Why I Waited to Get Married Before Making My Husband an Authorized User On My Credit Cards
- My husband and I dated for a long time before marriage.
- We combined some aspects of our finances when we lived together.
- I only added him as an authorized user on my credit card after we got married.
There are risks to naming someone as an authorized user.
My husband and I dated for several years before getting married, and we lived together for a short time before deciding to tie the knot and purchase a house as a couple. During our time of cohabitation, we combined some aspects of our finances such as opening a joint bank account. But I didn't make my husband an authorized user on my credit card until we had legally wed.
There's a simple reason why that's the case.
Here's why I didn't make my husband an authorized user any sooner
Naming someone an authorized user on your credit cards means you give that person the legal authority to use your credit card to charge as much as they would like on it up to the policy limits. Anyone who is an authorized user has full rights to make purchases on the card and the primary cardholder cannot dispute the charges or disclaim responsibility for the card's balance.
While an authorized user has the right to charge purchases on the card, they have absolutely no legal obligations. They could max out the card and walk away without paying a cent and the card issuer would not come after them to try to collect. Instead, sole responsibility for repayment would fall on the primary cardholder.
Since my husband and I weren't married and didn't have any type of formal cohabitation contract or premarital agreement in place, giving my husband authorized user status would have meant he could use my card at will and I would be responsible for the charges. After marriage, things would be different because there would be rules for the division of property and debt in place under the law -- but that wasn't the case without a formal legal relationship.
Now, I trusted my husband completely when it came to our finances, or I wouldn't have married him. But at the same time, there are always situations where people end up surprising you because they don't live up to your expectations.

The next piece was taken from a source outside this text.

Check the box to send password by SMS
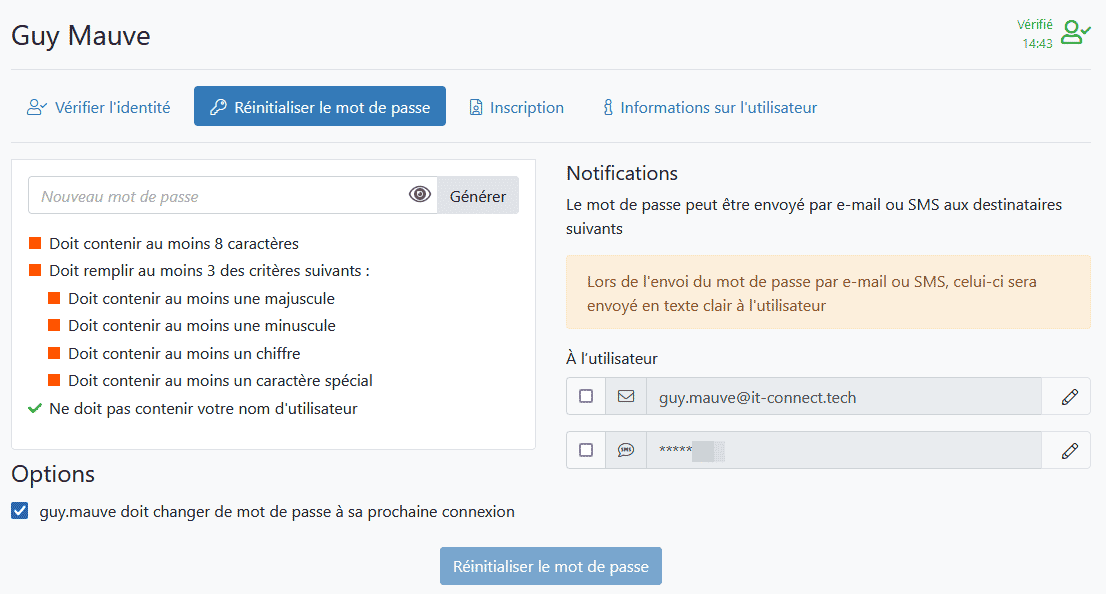Screen dimensions: 1106x594 [x=585, y=449]
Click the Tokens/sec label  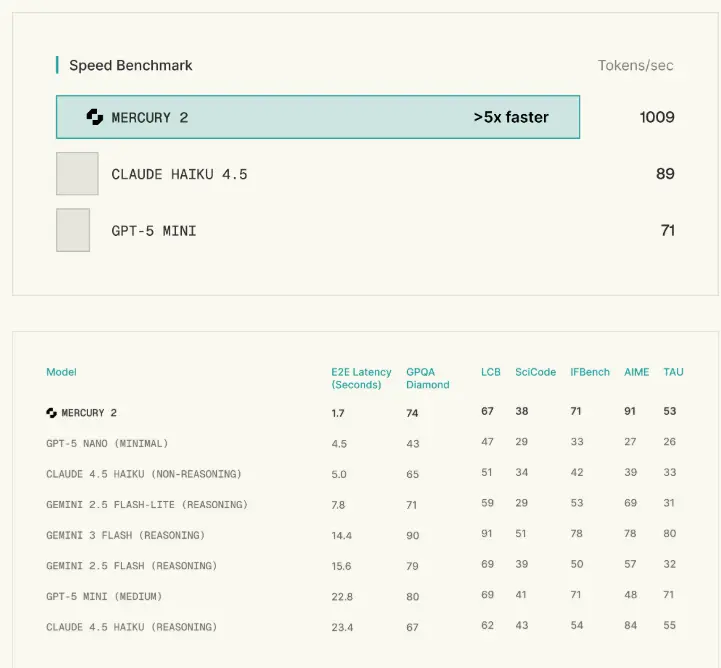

While the chances of my husband charging up my card and walking away were so slim as to be non-existent, they weren't zero because they never are when you share your financial life with someone.

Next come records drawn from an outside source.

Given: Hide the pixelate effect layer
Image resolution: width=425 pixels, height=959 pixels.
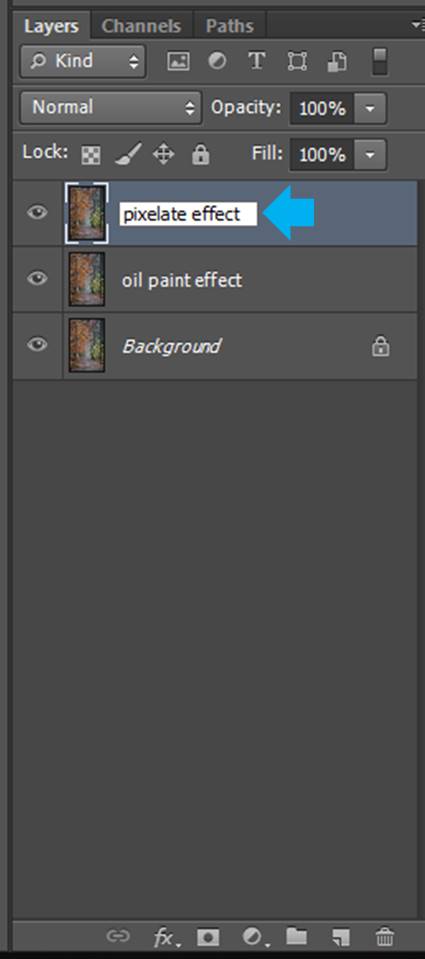Looking at the screenshot, I should (x=37, y=213).
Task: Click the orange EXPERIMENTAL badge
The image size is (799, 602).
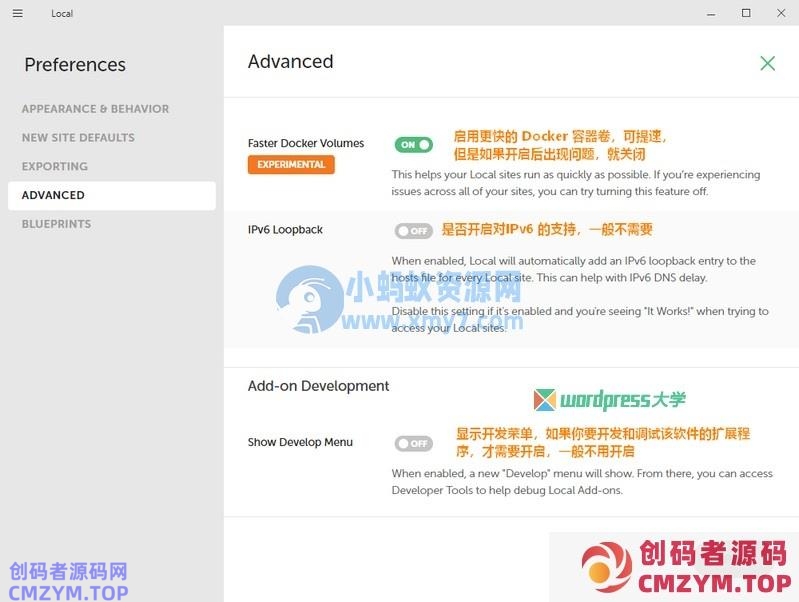Action: [291, 165]
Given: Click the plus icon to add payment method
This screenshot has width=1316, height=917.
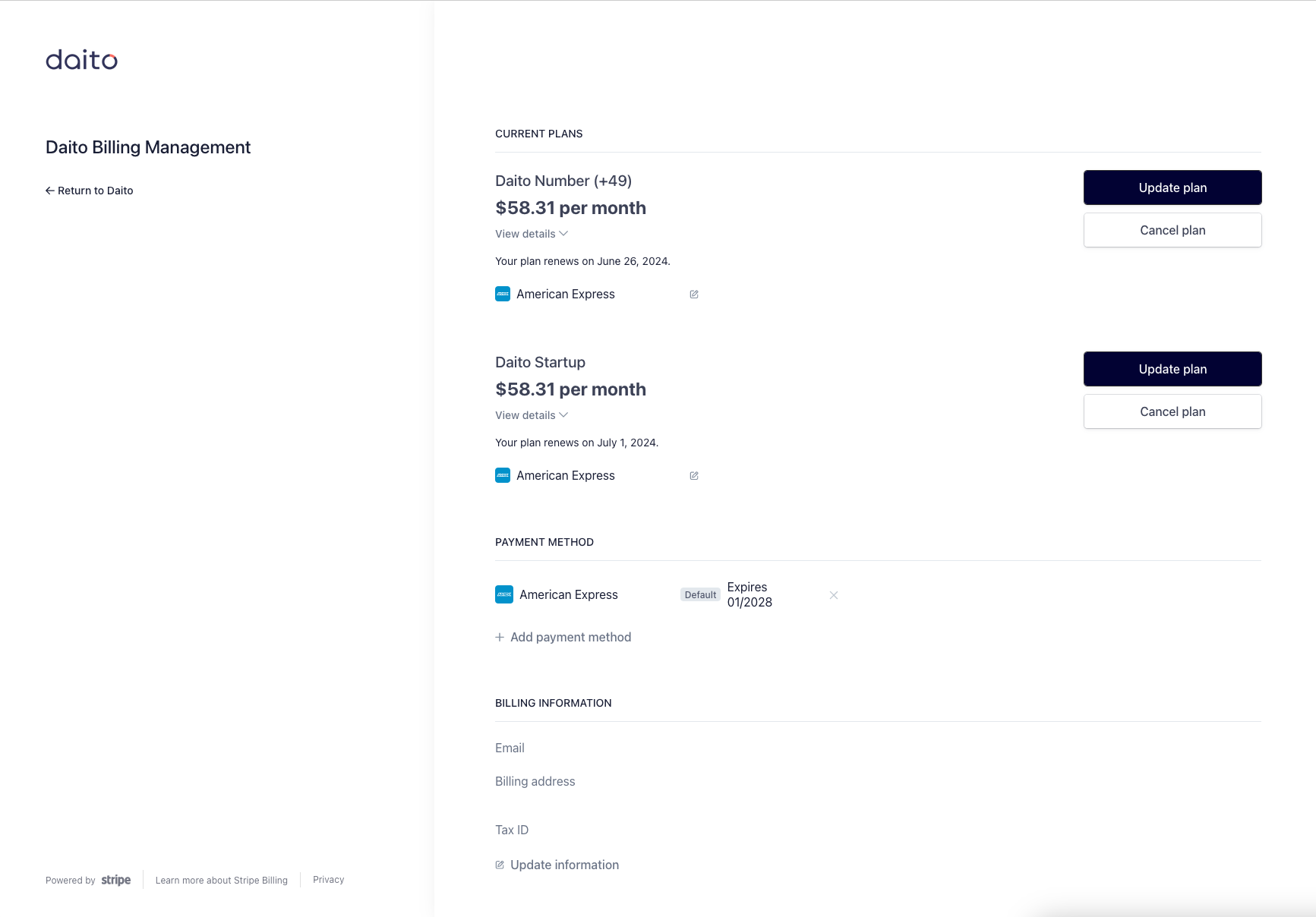Looking at the screenshot, I should pyautogui.click(x=500, y=638).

Since my husband already had great credit and had credit cards of his own, there was no reason for me to take the chance of letting him take on debt in my name when I'd have no legal recourse. There would have been no benefit to making him an authorized user at that time, so there was no reason to take even the tiny risk of giving him the authority to charge purchases on my card when he had no legal responsibility for them.
Why I made my husband an authorized user after marriage
Once we got married, we combined more aspects of our financial life -- and there were now protections in place under our state's laws in case the unthinkable happened and we divorced. We wanted to be able to use a shared credit card for joint purchases and since joint credit cards with co-borrowers are rare, authorized user status was the easiest way to do that.
Now, my husband and I have many shared credit cards, as well as joint bank accounts and mortgages. I still completely trust him with our shared financial life. But I don't regret the decision not to take an unnecessary risk with my own credit and financial future until we had a legal commitment in place.